The BehavioralMetrics module provides execution-oriented metrics derived from the static structure of a quantum circuit. Unlike structural or element metrics, which characterize complexity and gate composition, behavioral metrics aim to capture how the circuit behaves as a computational process.

These metrics approximate dynamic execution features without running the circuit, following methods from Lubinski et al. (2023) and Tomesh et al. (2022). The following behavioral dimensions are computed:

  1. Normalized Depth Depth of the circuit after transpilation to a canonical gate set {rx, ry, rz, cx}, normalized through basis unification.

  2. Program Communication Communication intensity derived from the interaction graph, reflecting how frequently qubits must exchange information (two-qubit operations).

  3. Critical-Depth Ratio of two-qubit operations on the DAG’s critical path to the total number of two-qubit operations, measuring how strongly entangling gates define execution time.

  4. Measurement Fraction of circuit layers involving measurement or reset operations, with emphasis on mid-circuit measurement.

  5. Liveness Ratio of active qubit-time slots across the circuit, estimating concurrency and qubit usage over time.

  6. Parallelism (Cross-Talk Susceptibility) A normalized metric derived from the ratio between gate count, depth, and qubit count, approximating susceptibility to cross-talk and parallel-execution density.

These metrics complement QWARD’s structural and element-level metrics by capturing temporal, interactive, and execution-critical behavior.

Autosummary

BehavioralMetrics(circuit)

Extract behavioral metrics from QuantumCircuit objects.

Selected Formulas

Normalized Depth Depth after transpilation to basis {rx, ry, rz, cx}.

Program Communication Based on interaction graph G: C = Σ d(qᵢ) / (N(N−1)) where d(qᵢ) is the degree of qubit i and N is the number of qubits.

Critical-Depth D = ned / ne where ned = two-qubit gates on the critical path, ne = total two-qubit gates.

Measurement Ratio M = l_mcm / d where l_mcm = layers containing measurement/reset, d = total layers (circuit depth).

Liveness L = Σ Aᵢⱼ / (n · d) where Aᵢⱼ = 1 if qubit i is active in layer j.

Parallelism P = (ng/d 1) / (n 1) where ng = number of gates excluding barrier/measure/reset.

Usage Example

from qiskit import QuantumCircuit
from qward.metrics import BehavioralMetrics

qc = QuantumCircuit(3)
qc.h(0)
qc.cx(0, 1)
qc.measure_all()

metrics = BehavioralMetrics(qc).get_metrics()
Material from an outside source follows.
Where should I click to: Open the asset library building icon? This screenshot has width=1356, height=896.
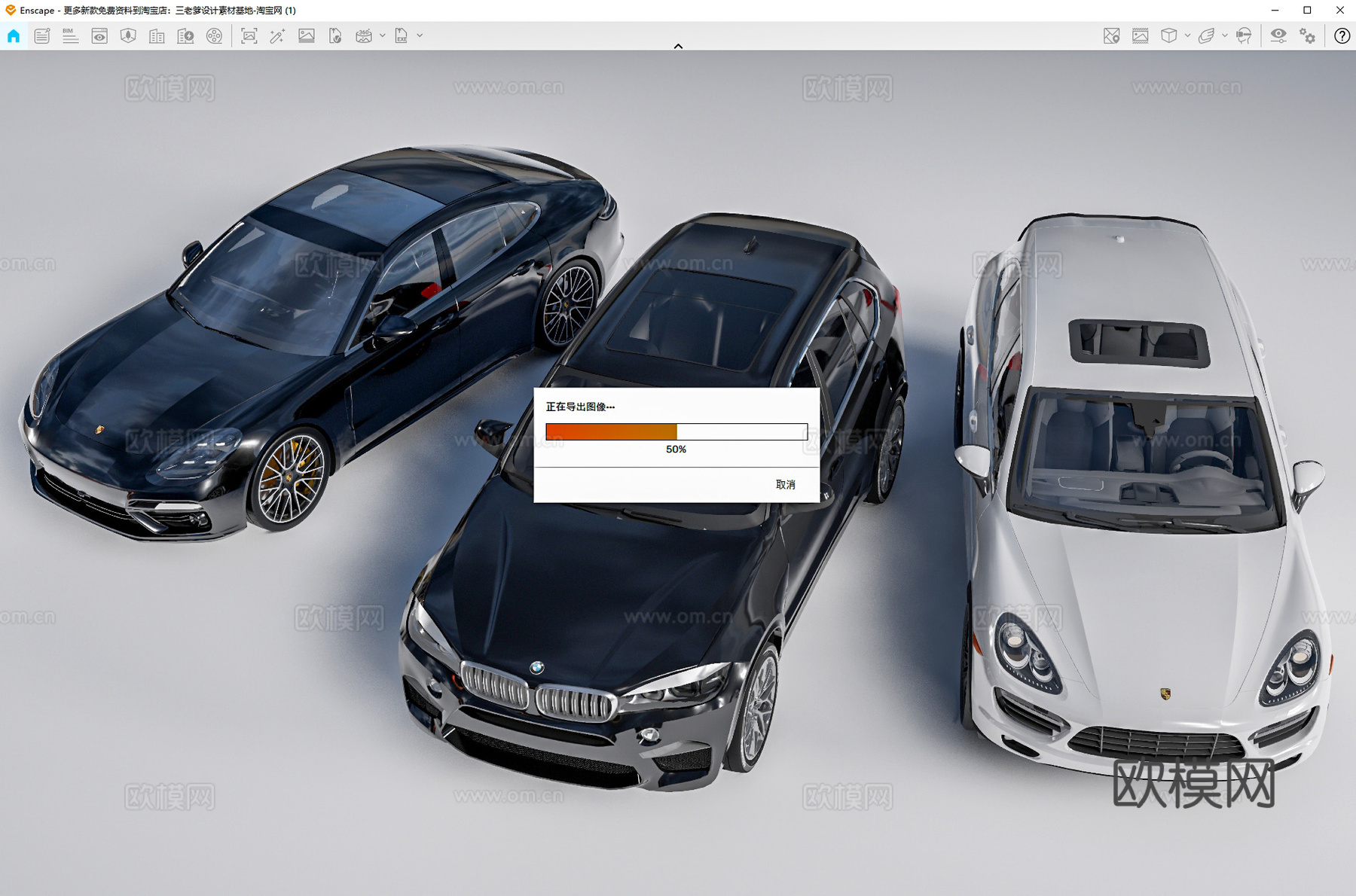tap(157, 36)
print("Normalized Depth:", metrics.normalized_depth)
print("Program Communication:", metrics.program_communication)
print("Critical Depth:", metrics.critical_depth)
print("Liveness:", metrics.liveness)

Notes

  • All behavioral metrics are pre-runtime and require only static analysis.

  • Normalized depth depends on successful transpilation to the canonical basis.

  • Program communication and critical-depth are graph-theoretic and depend on the circuit’s DAG (Directed Acyclic Graph) representation.

  • Liveness ignores barrier operations, treating them as non-informative for execution activity.

  • Parallelism is clamped to the [0, 1] interval.

References

  • [1] T. Lubinski et al., “Application-Oriented Performance Benchmarks for

Quantum Computing,” in IEEE Transactions on Quantum Engineering, vol. 4, pp. 1-32, 2023, Art no. 3100332, doi: 10.1109/TQE.2023.3253761.

  • [2] T. Tomesh, P. Gokhale, V. Omole, G. S. Ravi, K. N. Smith, J. Viszlai,

X.-C. Wu, N. Hardavellas, M. R. Martonosi y F. T. Chong, “SupermarQ: A scalable quantum benchmark suite,” in Proc. 2022 IEEE International Symposium on High-Performance Computer Architecture (HPCA), 2022, doi: 10.1109/HPCA53966.2022.00050.